Since the permissions configuration may be modified by a user at any time and the change has to be applied immediately, we manage the permissions configuration separately per each customer and partner account and update it dynamically in OPA when a change occurs and new authorization rules have to be applied.

Note also that the permissions configuration is tightly connected to the resources or entities that are managed by your application. When a new entity is created, the existing authorization policies should be smart enough to apply on the newly created entity as well. We manage our entities in a graph database Neo4j and chose to store the linked permissions definition as part of the extended graph stored in the same repository. This is very helpful when managing the dependencies between the lifecycle of the entities and the permission settings on those entities.
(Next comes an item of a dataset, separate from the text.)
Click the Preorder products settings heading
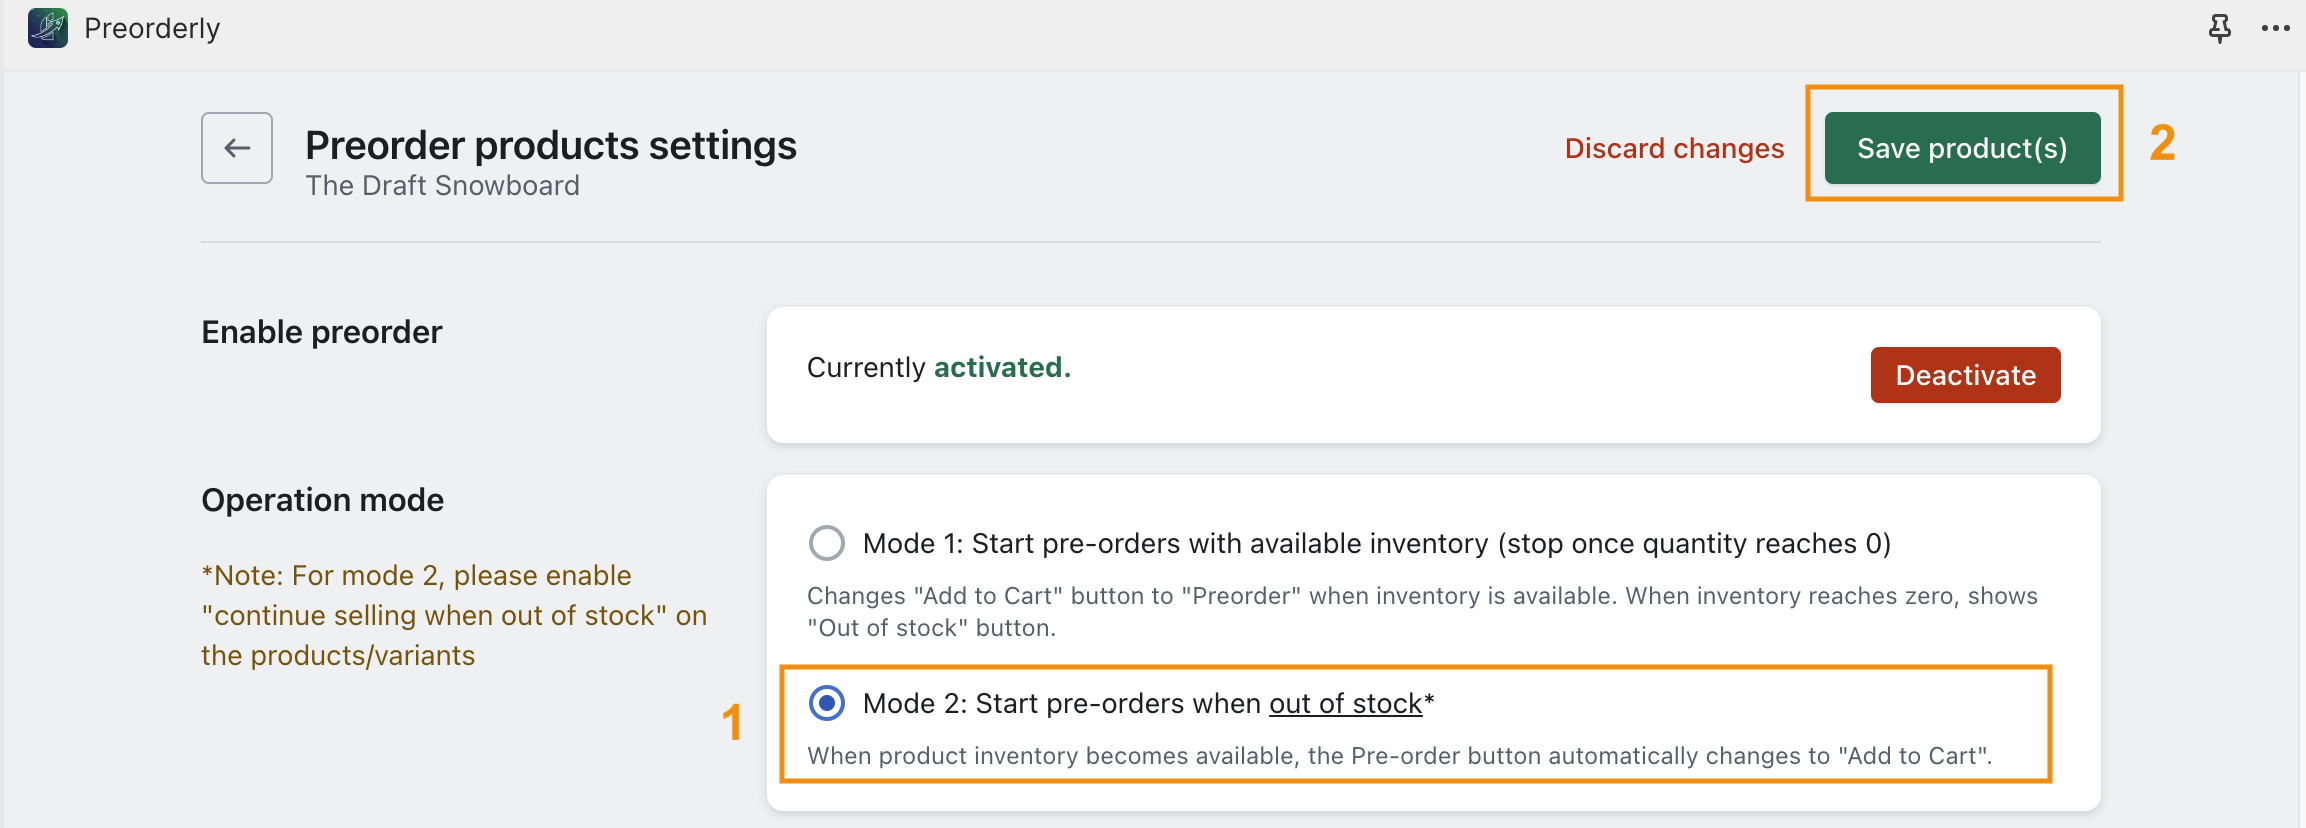Viewport: 2306px width, 828px height. 551,145
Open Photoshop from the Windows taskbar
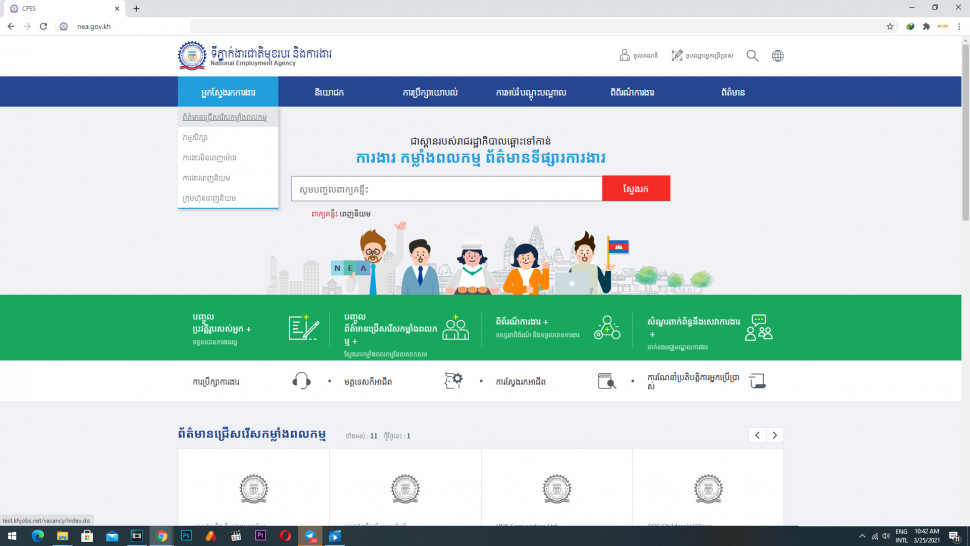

So, when the permissions change as a result of user configuration changes or entities lifecycle changes, the new permissions definition is exported immediately and is propagated to all the nodes of the decision engine cluster. Currently we deploy the Decision Engine cluster as a centralized service that all other microservices talk to. The other option that we have considered is deploying it as a sidecar for each microservice. We chose to deploy the centralized service solution because it supports our capacity requirements without the overhead of managing the sidecar and propagating the policies and permissions data to all the sidecars. But we keep our options open considering constant rapid growth of AppsFlyer customers and partners base and may re-think this in the future.

One notable challenge of this approach is that having a centralized service poses memory consumption scale challenges. OPA is an in-memory rule engine and since we have hundreds of thousands of customers, loading all of the permissions settings in memory in a single service can become expensive and inefficient. Since OPA is a decision engine that has to make quick decisions for runtime authorization requests, we do not actually need to load all customers permissions data; we instead lazily load just the ones that are active at any given time. We built a lazy loading mechanism for loading on-demand permissions data and caching it in OPA with defined TTL. Eviction from OPA is based on LRU, keeping only the active accounts in-memory.

One of the biggest engineering challenges lies not only in building a new service but also providing smooth adoption of the new service especially when the service is used by almost all other microservices. The new service is not just a replacement of APIs but a change in paradigm — instead of retrieving the permissions definitions and making the decision, delegate the authorization decision to a new service.

We are still in the midst of gradual adoption but we already are seeing the benefits of that approach as the process is accelerated when new authorization requirements are introduced and the owners of the microservices need to choose between the continued tedious and error-prone implementation of the authorization logic and investing once in delegating the authorization decision.